§ YOUR OBJECTIVE: Do not include the pictures; repeat the rest of the data exactly.
** DATA SUPPLIED follows **
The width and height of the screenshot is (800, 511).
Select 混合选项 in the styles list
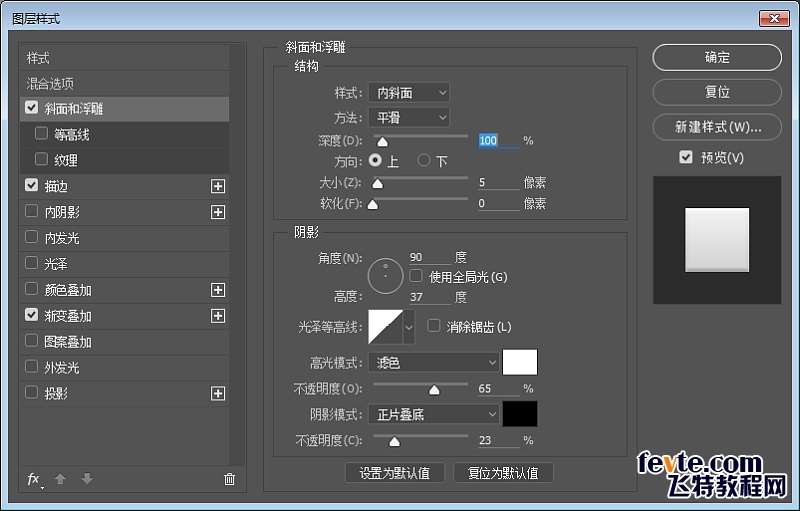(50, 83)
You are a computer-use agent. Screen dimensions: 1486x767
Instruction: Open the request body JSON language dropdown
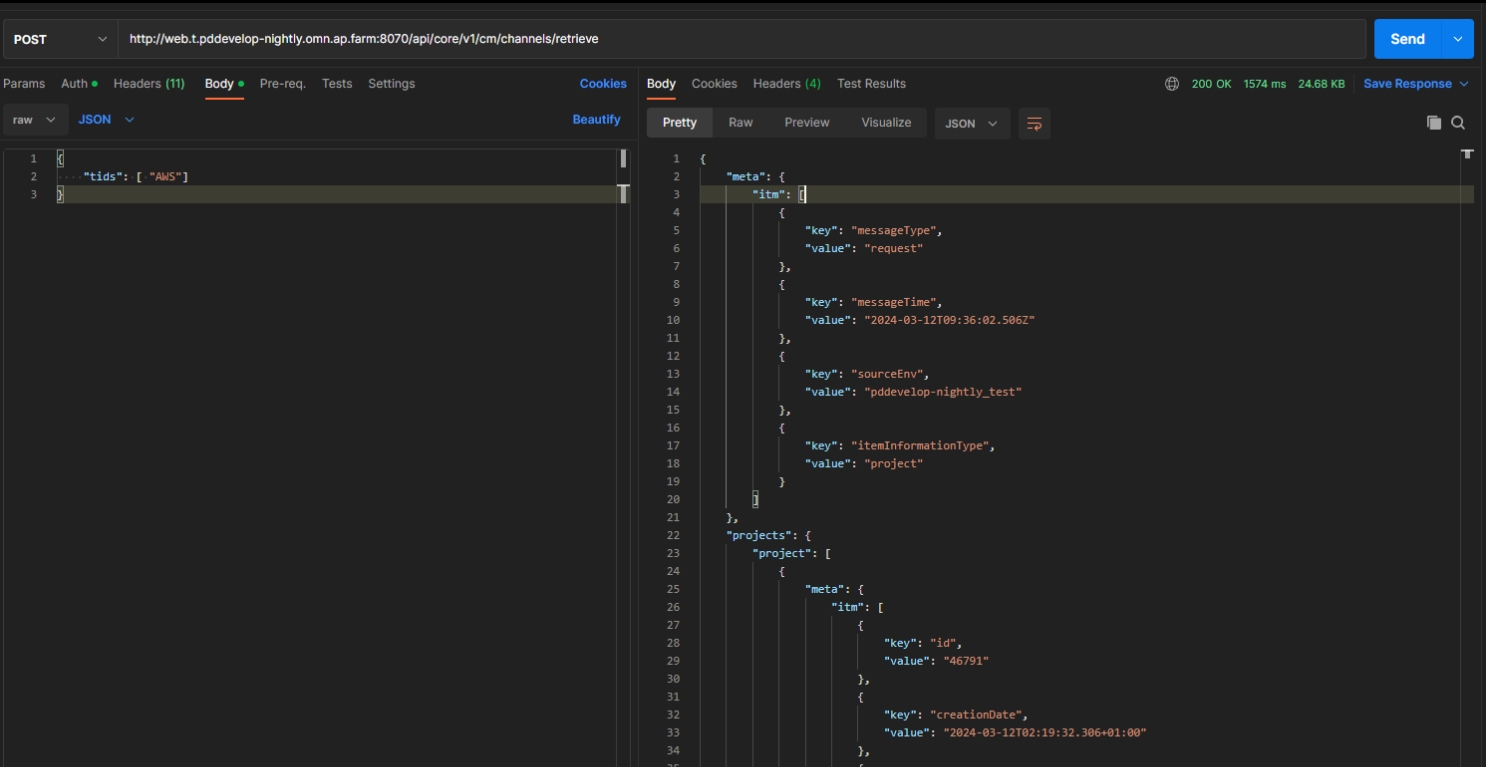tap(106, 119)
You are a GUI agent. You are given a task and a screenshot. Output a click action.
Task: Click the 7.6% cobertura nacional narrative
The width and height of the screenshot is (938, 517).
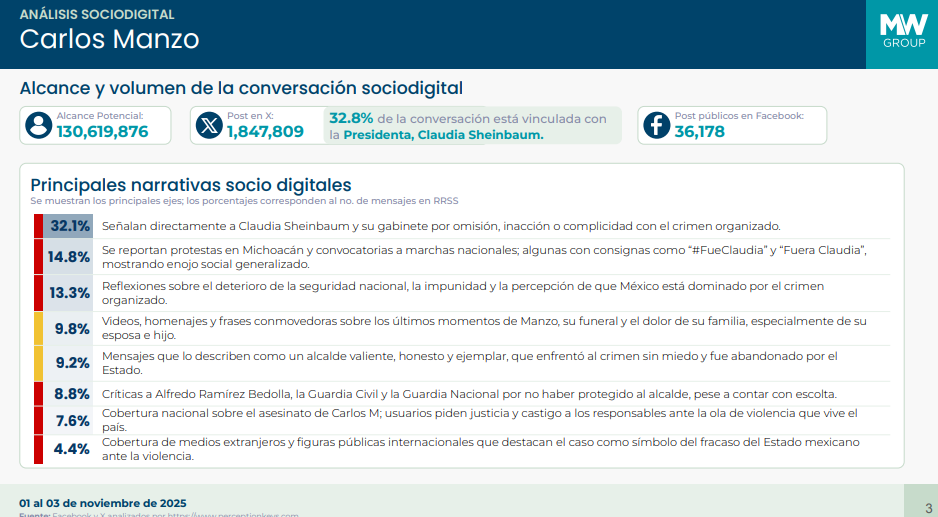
** End of DATA SUPPLIED **
§ SOLUTION TO THE PROBLEM:
The width and height of the screenshot is (800, 511).
Select 混合选项 in the styles list
(50, 83)
You are a computer-use agent. Screen dimensions: 1486x767
Instruction: Open the request body JSON language dropdown
tap(106, 119)
You are a GUI agent. You are given a task and a screenshot. Output a click action.
Task: Click the 7.6% cobertura nacional narrative
The width and height of the screenshot is (938, 517).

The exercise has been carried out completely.